A plethora of corals in the southern Pacific
In the New Zealand region there are abundant and diverse cold-water corals, found on seamounts, slopes, on ridges and in canyons. They have been reasonably well-studied with records going back as far as the 1830s. At present 1,126 cnidarian species (the group including corals and anemones) have been recorded in New Zealand, of which 330 are still unidentified and/or undescribed. There are also 204 fossil species.
New Zealand boasts both warm-water corals with symbiotic algae (zooxanthellae) and cold-water corals growing in the darker depths. For example, in the north of New Zealand’s Exclusive Economic Zone (EEZ) around Raoul Island warm-water corals reach their southern limit while along the adjacent Kermadec Ridge cold-water corals thrive at greater depths.

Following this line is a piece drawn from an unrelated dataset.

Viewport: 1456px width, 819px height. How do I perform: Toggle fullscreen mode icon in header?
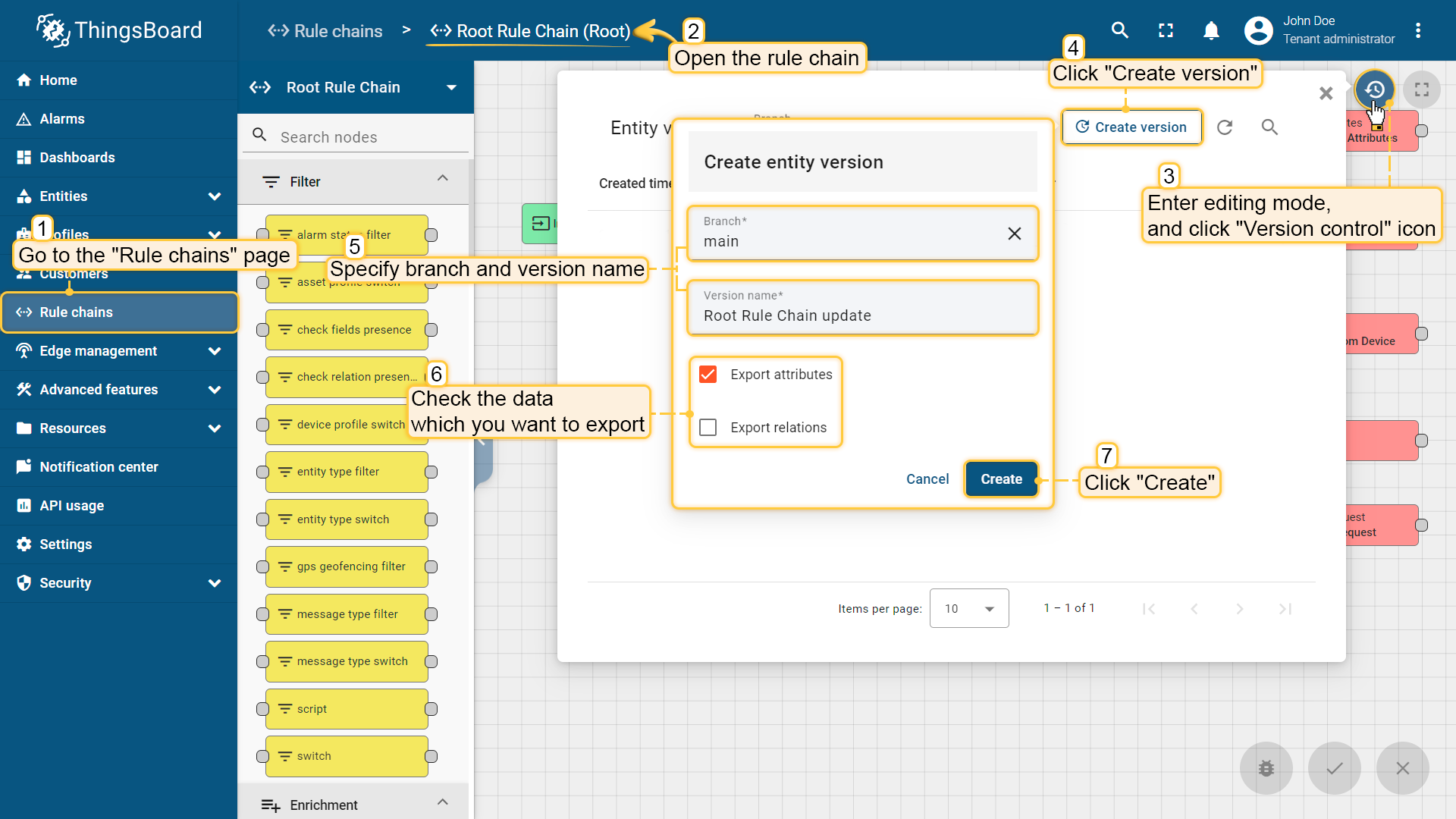(1166, 30)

Further south in the dark waters of Fiordland, on the southwest coast of the South Island, the black coral Antipathella fiordensis grows at depths of only 15 to 50 m. The stylasterid hydrocoral Errina is also found in the sounds of Fiordland. In waters deeper than 200 m scleractinian stony corals, both solitary cup corals and the matrix-forming stony corals occur. While there are no records of Lophelia in the New Zealand region, another member of the same family (Caryophllyidae), Solenosmilia variabilis, is abundant. Other species include Madrepora oculata, Goniocorella dumosa - the most dominant branching stony coral, Enallopsammia rostrata and E. marenzelleri, and Oculina virgosa which is found nowhere else (endemic). Apart from O. virgosa, all are found throughout the region mainly between water depths of approximately 200–1500 m.
Even further south, The New Zealand Ross Sea Protectorate in Antarctic waters supports a diverse coral fauna with recent research surveys and observer bycatch data revealing the presence of cup corals (but no reef-forming species), Errina, and several gorgonian octocorals including Corallidae (precious coral), Isididae (bamboo corals), Primnoidae (sea fans), and Paragorgidae (bubblegum corals).